Eis então a mensagem de Bento, de Cirilo e Metódio, de todos os místicos e santos cristãos, a mensagem do Evangelho, que é luz, vida, verdade, salvação do homem e dos povos. A quem nos dirigiremos, na realidade, para conhecer o "porquê" da vida e da história, senão a Deus, que se fez homem para revelar a Verdade salvadora e para remir o homem do vazio e abismo da angústia inútil e desesperada? "Cristo Redentor — escrevi na Encíclica Redemptor Hominis — revela plenamente o homem ao homem mesmo. Esta é... a dimensão humana do mistério da Redenção. Nesta dimensão o homem reencontra a grandeza, a dignidade e os valores próprios da sua humanidade... O homem, que deseja compreender-se a si mesmo até ao fundo,... deve — com a sua inquietação e incerteza, e também com a sua fraqueza e pecaminosidade, com a sua vida e a sua morte — aproximar-se de Cristo. Deve, por assim dizer, entrar n'Ele com tudo o que é em si mesmo..." (n. 10). A Europa necessita de Cristo! Necessita de entrar em contacto com Ele, de apropriar-se da Sua mensagem, do Seu amor, da Sua vida, do Seu perdão, e das Suas certezas eternas e exaltadoras! É necessário compreender que a Igreja, por Ele querida e fundada, tem como único objectivo transmitir e garantir a Verdade por Ele revelada, e manter vivos e actuais os meios de salvação por Ele mesmo instituídos, isto é, os Sacramentos e a oração. Isto compreenderam espíritos eleitos e reflectidos, como Pascal, Newman, Rosmini, Soloviev e Norwid.

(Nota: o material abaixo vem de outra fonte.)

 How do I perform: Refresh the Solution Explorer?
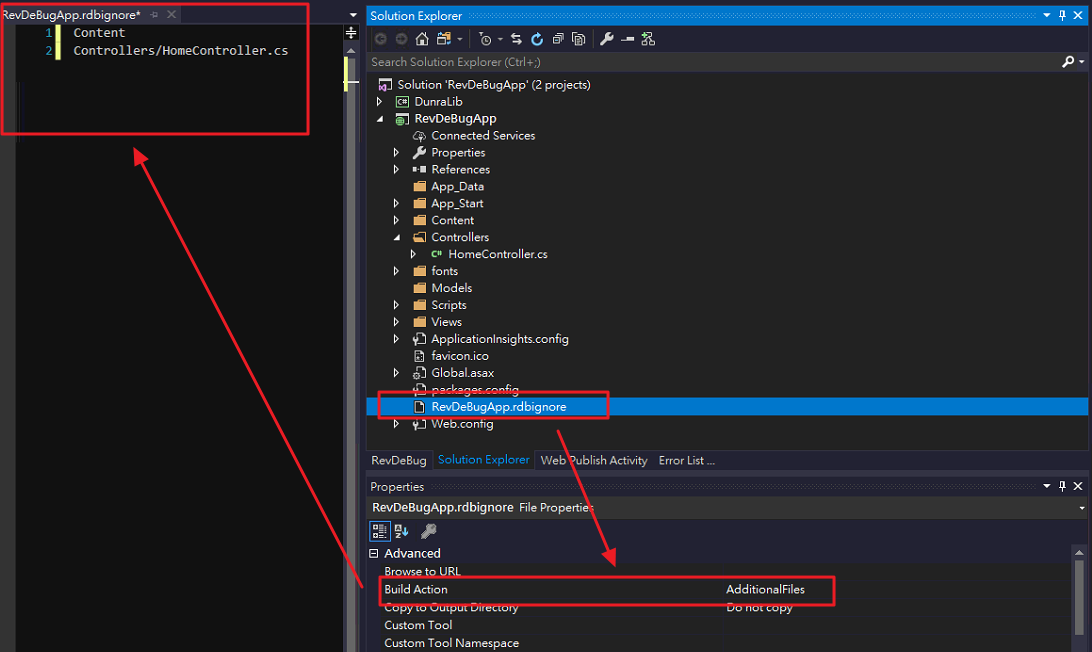(x=537, y=38)
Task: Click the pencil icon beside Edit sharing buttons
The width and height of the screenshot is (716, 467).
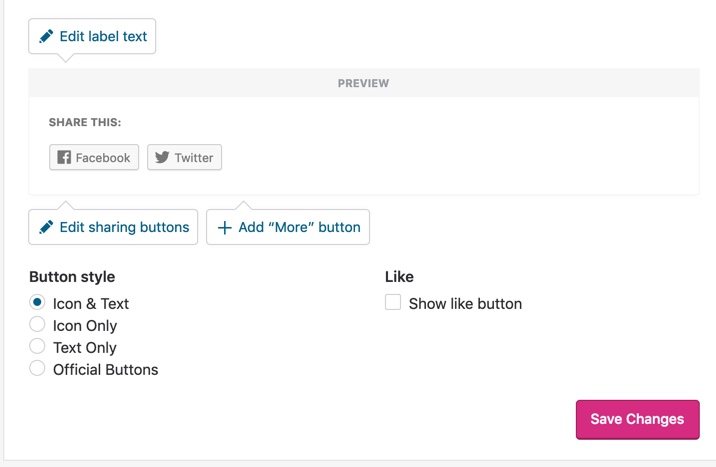Action: 46,227
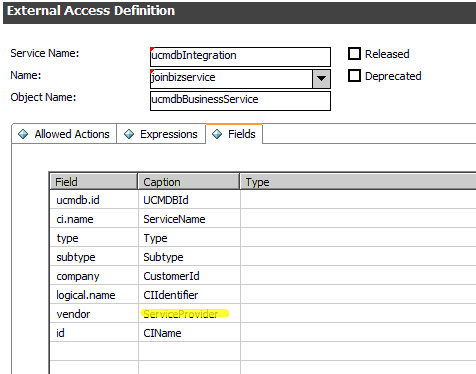The height and width of the screenshot is (374, 476).
Task: Click the Caption column header
Action: tap(189, 182)
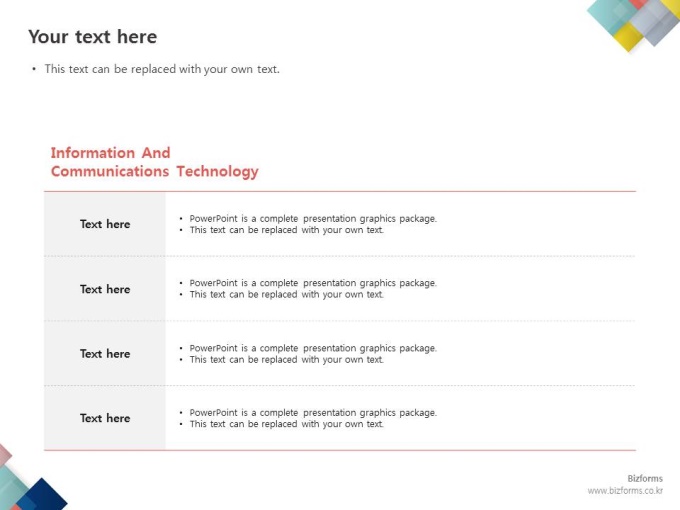Screen dimensions: 680x510
Task: Click the fourth row's "This text can be replaced" line
Action: [286, 424]
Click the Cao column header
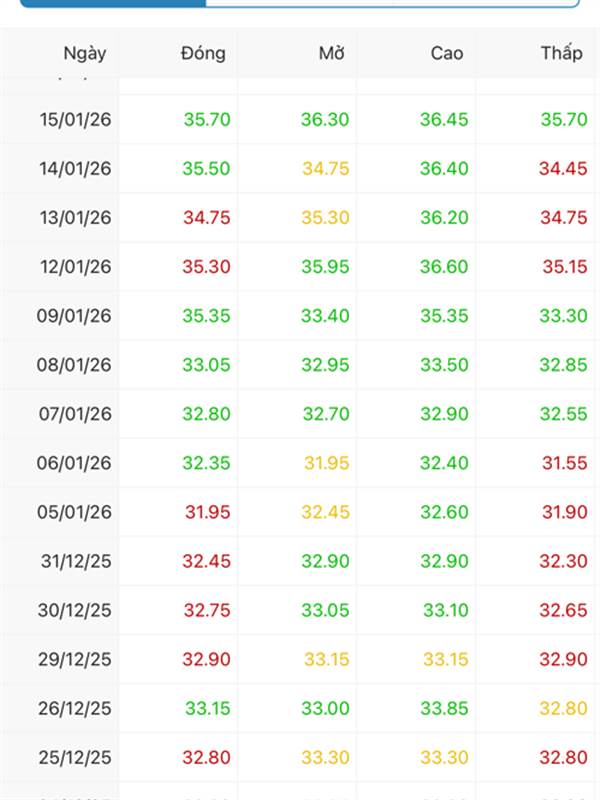 pos(446,54)
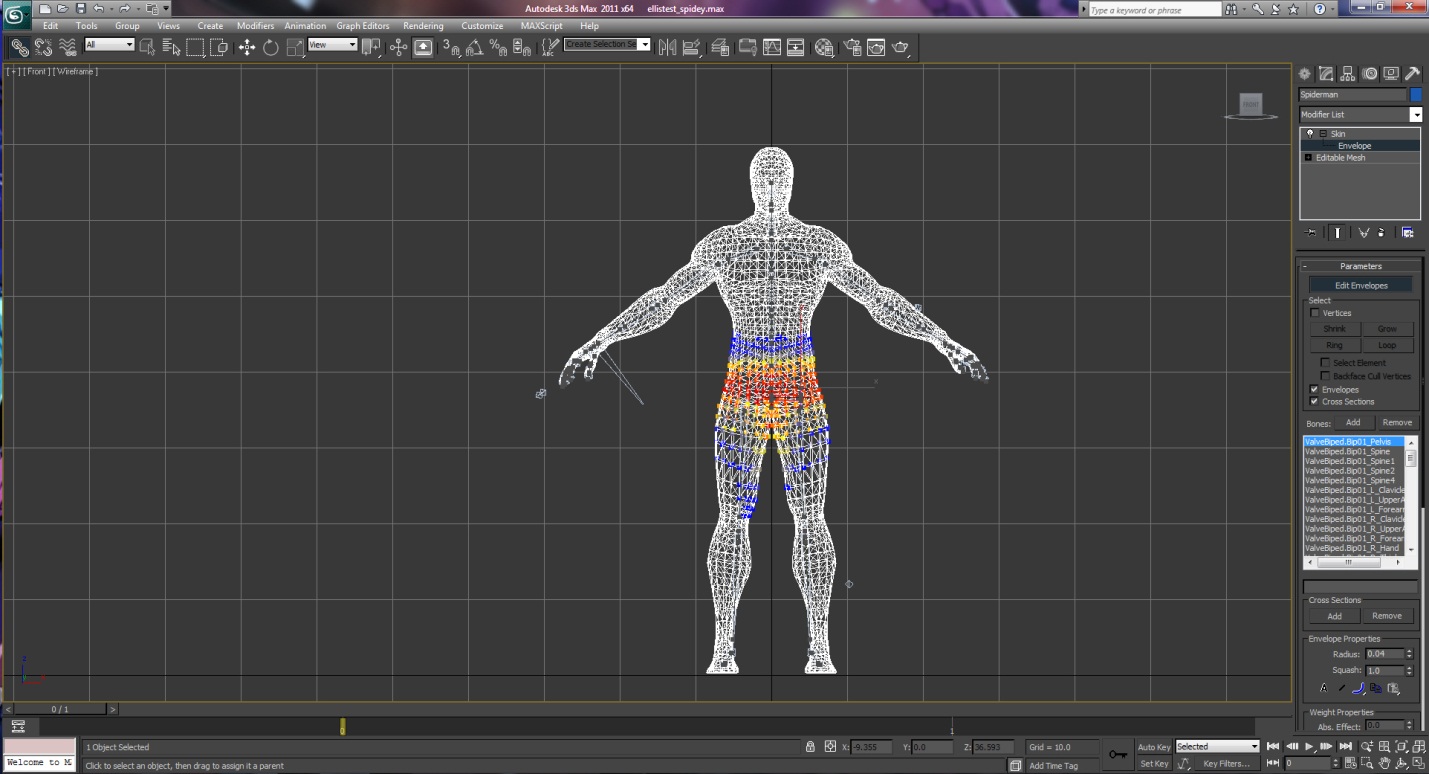This screenshot has height=774, width=1429.
Task: Open the Mirror tool in toolbar
Action: point(667,47)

Encontramo-nos numa Europa em que se torna cada vez mais forte a tentação do ateísmo e do cepticismo; em que alinha uma penosa incerteza moral com a desagregação da família e a degeneração dos costumes; em que domina um perigoso conflito de ideias e movimentos. A crise de civilização (Huizinga) e o ocaso do Ocidente (Spengler) querem apenas significar a extrema actualidade e necessidade de Cristo e do Evangelho. O sentido cristão do homem, imagem de Deus, segundo a teologia grega tão amada por Cirilo e Metódio e aprofundada por Santo Agostinho, é a raiz dos povos da Europa e, para ele urge apelar com amor e boa vontade para dar paz e serenidade à nossa época: só deste modo se descobre o sentido humano da história, que na realidade é "História da salvação".
4. Ilustres e caros Senhores!
Apraz-me concluir recordando o último gesto e as últimas palavras de um grande eslavo, ligado por amor profundo à Europa, Fiodor Michailovic Dostojevavskij, que morreu há  cem anos, na tarde de 28 de Janeiro de 1881 em Petroburgo. Grande enamorado de Cristo, tinha escrito: "... a ciência sozinha não completará nunca todo o ideal humano e a paz para o homem; a fonte da vida e da salvação do desespero para todos os homens, a condição 'sine qua non' e a garantia para o universo inteiro encerram-se nas palavras 'O Verbo fez-se carne' e 'na fé nestas palavras' " (F. Dostojevskij, Os Demónios). Antes de morrer mandou ainda que lhe trouxessem e lessem o Evangelho que o tinha acompanhado nos dolorosos anos da prisão na Sibéria e entregou-o aos filhos.
A Europa precisa de Cristo e do Evangelho, pois aqui estão as raízes de todos os seus povos! Estai vós também atentos a esta mensagem!
Acompanhe-vos a minha Bênção, que vos concedo com grande afecto no nome do Senhor!